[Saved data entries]
• • • •

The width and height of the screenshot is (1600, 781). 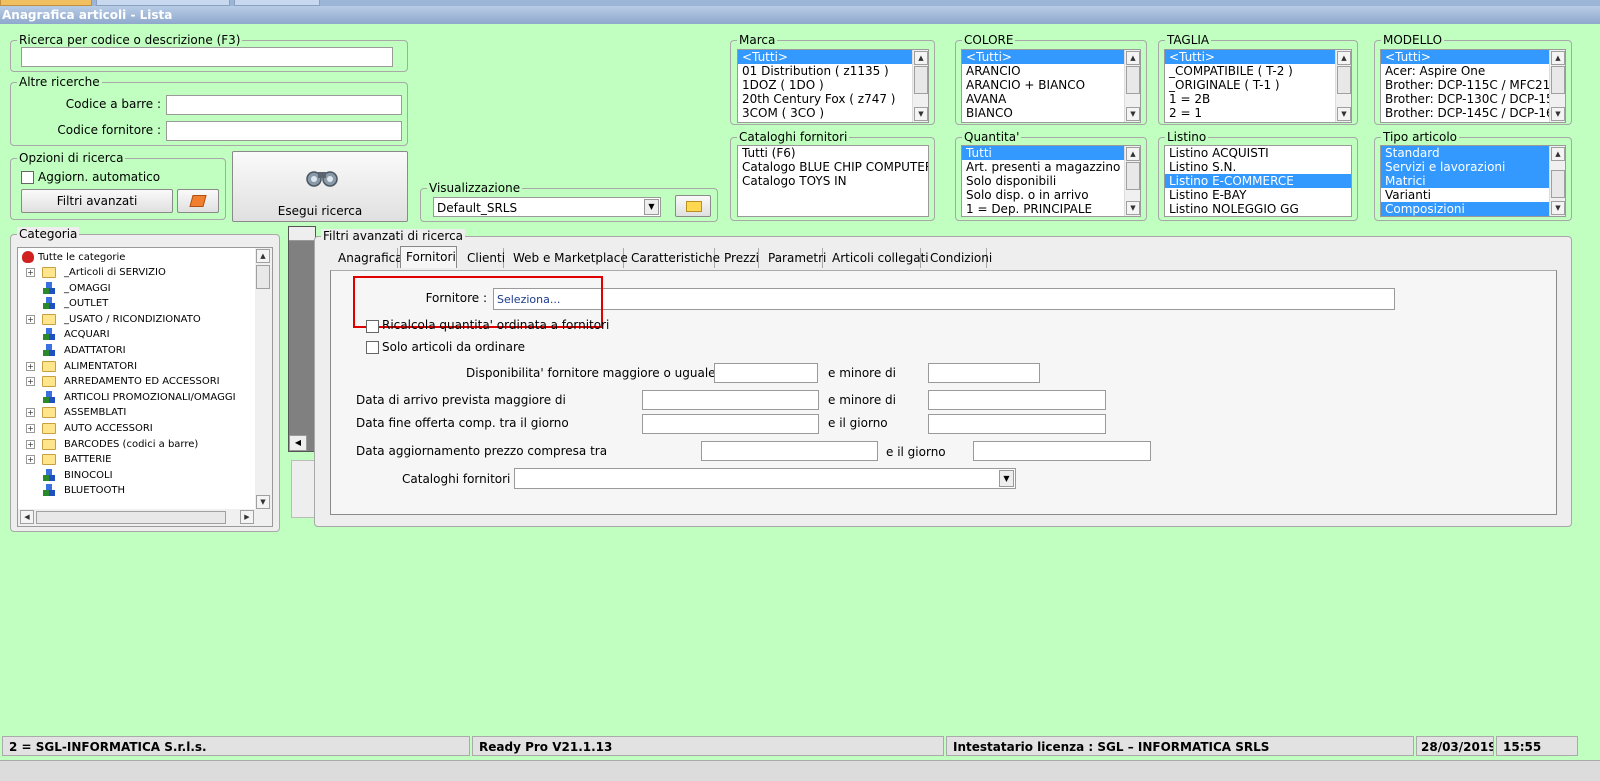 I want to click on model-option: Brother: DCP-130C / DCP-150, so click(x=1473, y=99).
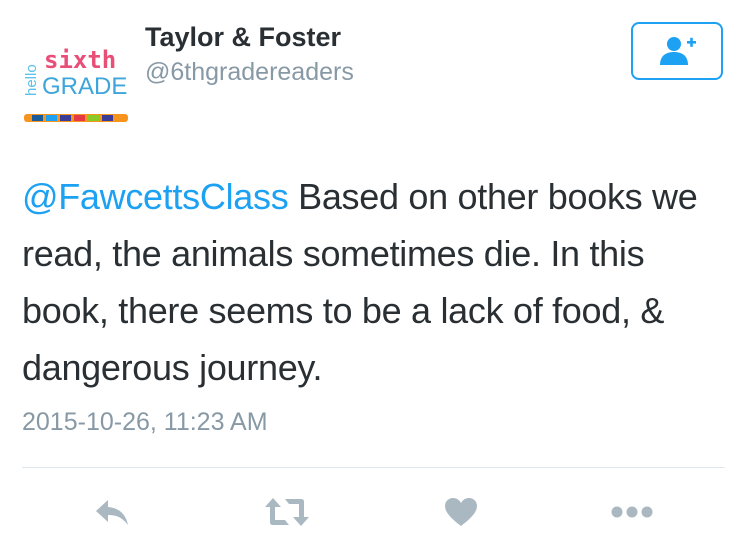  What do you see at coordinates (156, 196) in the screenshot?
I see `mention-link: @FawcettsClass` at bounding box center [156, 196].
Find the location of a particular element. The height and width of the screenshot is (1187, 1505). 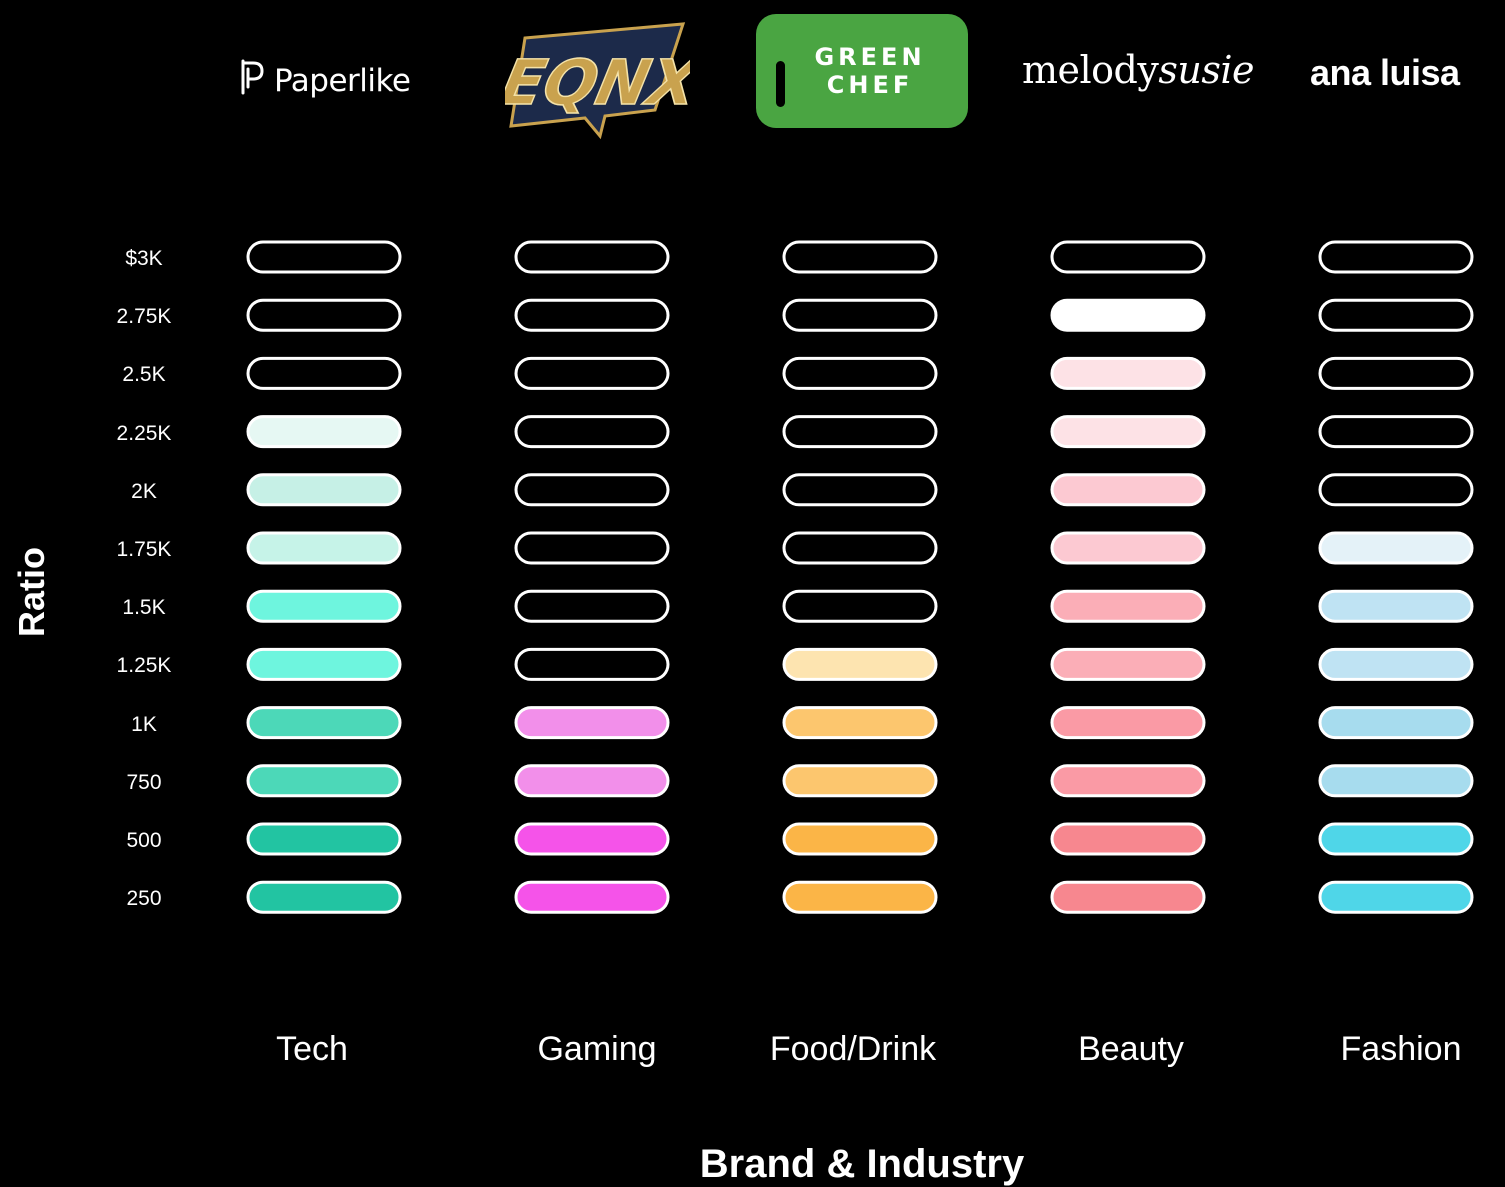

greenchef-logo: GREEN CHEF is located at coordinates (862, 71).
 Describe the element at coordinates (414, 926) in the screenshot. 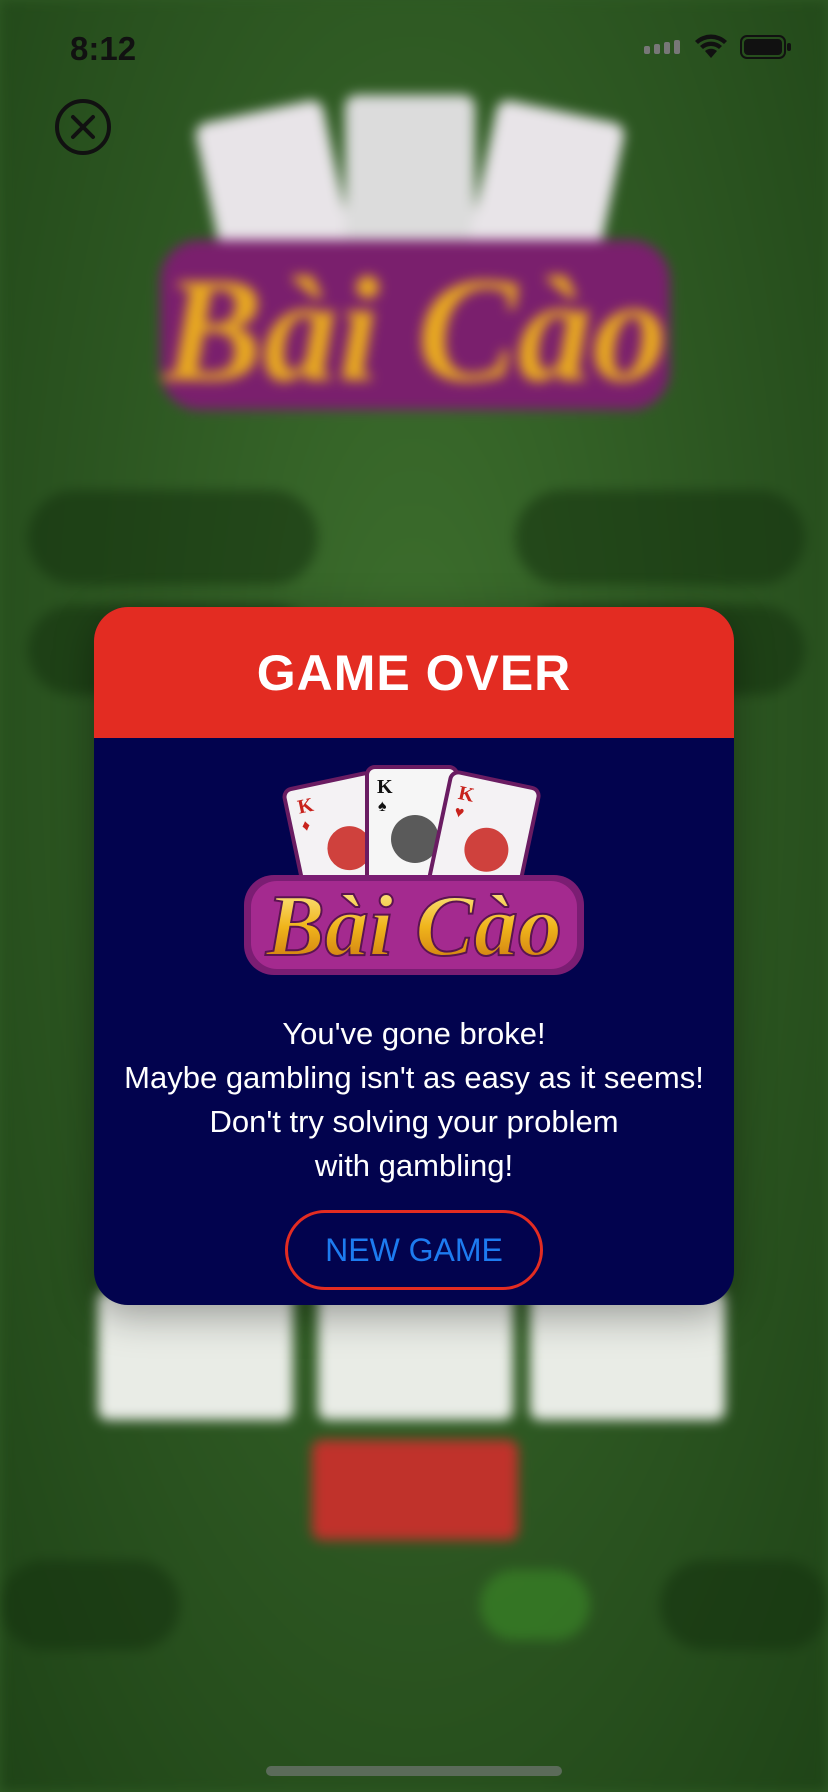

I see `logo-text: Bài Cào` at that location.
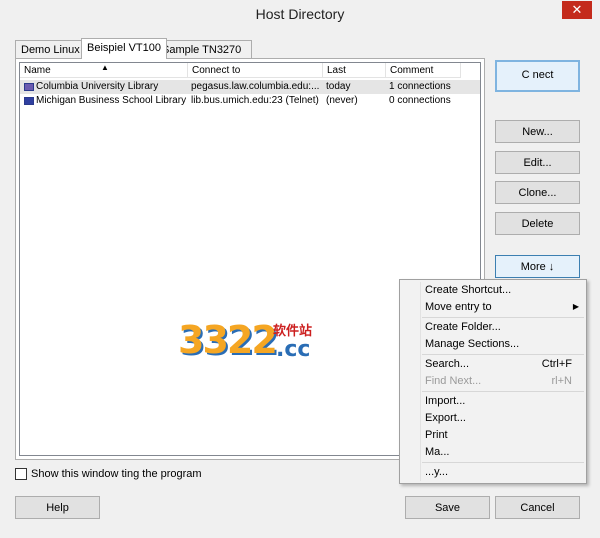 This screenshot has height=538, width=600. What do you see at coordinates (112, 100) in the screenshot?
I see `row-name: Michigan Business School Library` at bounding box center [112, 100].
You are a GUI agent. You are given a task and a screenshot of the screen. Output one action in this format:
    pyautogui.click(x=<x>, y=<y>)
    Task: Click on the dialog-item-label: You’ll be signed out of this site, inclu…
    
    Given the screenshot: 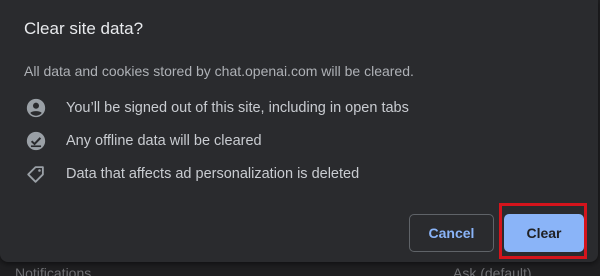 What is the action you would take?
    pyautogui.click(x=238, y=108)
    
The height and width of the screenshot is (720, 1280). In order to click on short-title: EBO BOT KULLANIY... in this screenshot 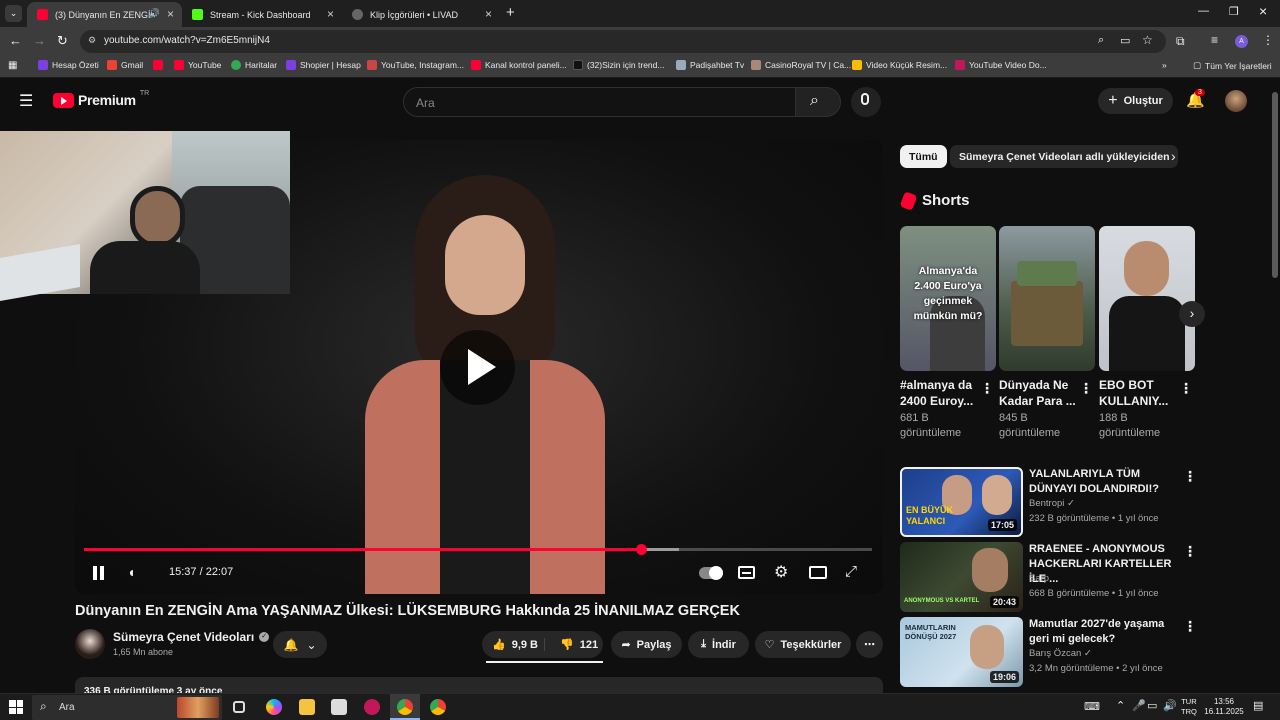, I will do `click(1139, 393)`.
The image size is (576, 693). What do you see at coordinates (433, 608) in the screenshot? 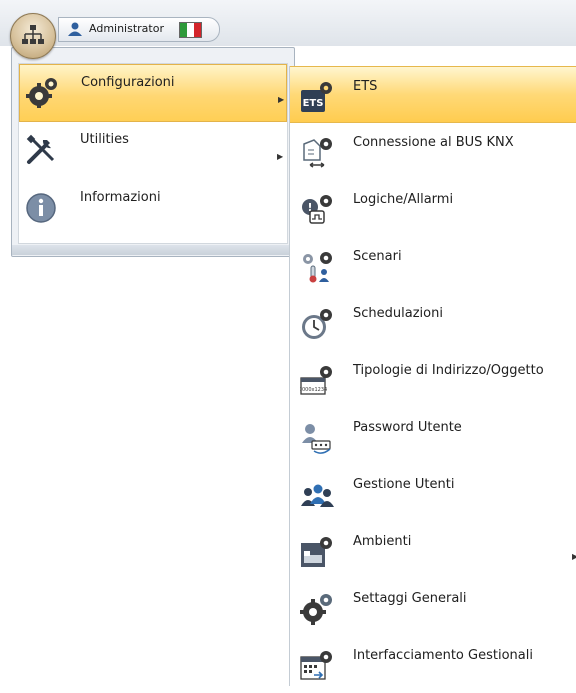
I see `submenu-item-general-settings: Settaggi Generali` at bounding box center [433, 608].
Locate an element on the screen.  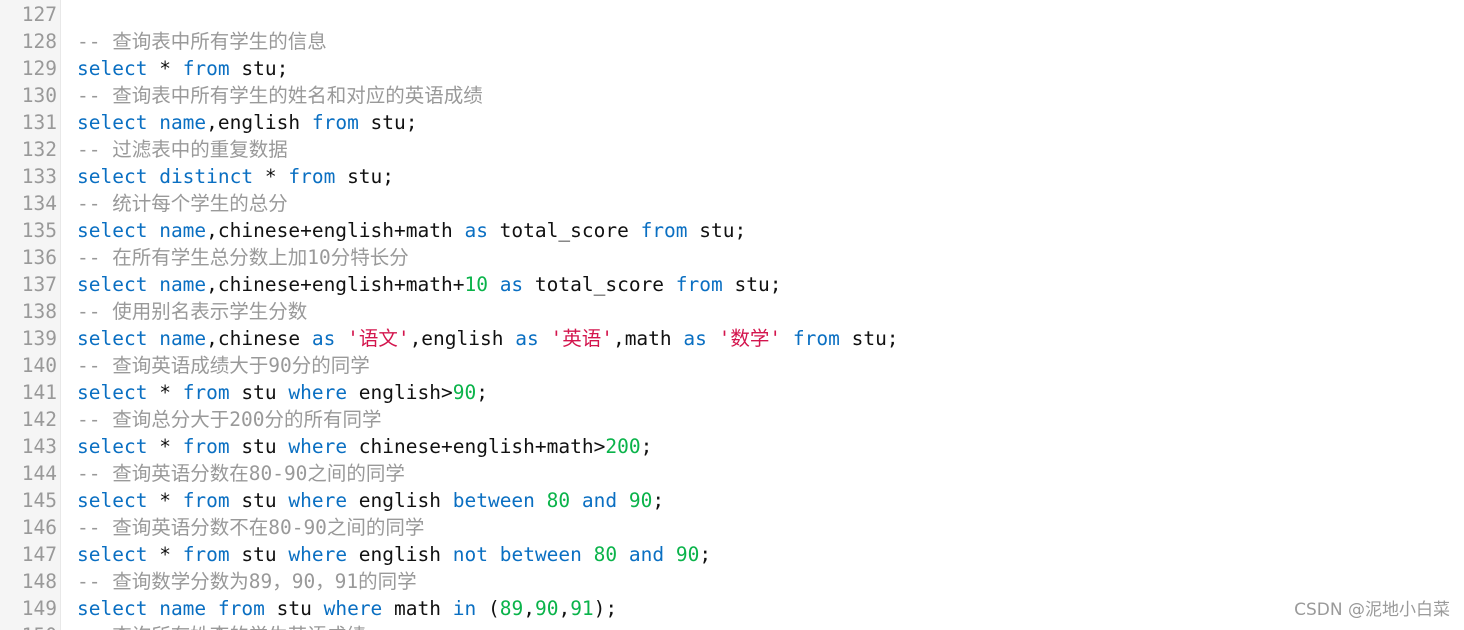
code-text: -- 查询表中所有学生的姓名和对应的英语成绩 is located at coordinates (280, 96).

• • • •

#### [Exercise aim]
Reproduce the records from the line containing "Describe the element" through the line containing "center [112, 100].", swapping "Describe" for "Identify" and leaving everything else unchanged. Omit the pictures.

#### [Task response]
 Identify the element at coordinates (414, 926) in the screenshot. 

I see `logo-text: Bài Cào` at that location.
 This screenshot has height=538, width=600. What do you see at coordinates (112, 100) in the screenshot?
I see `row-name: Michigan Business School Library` at bounding box center [112, 100].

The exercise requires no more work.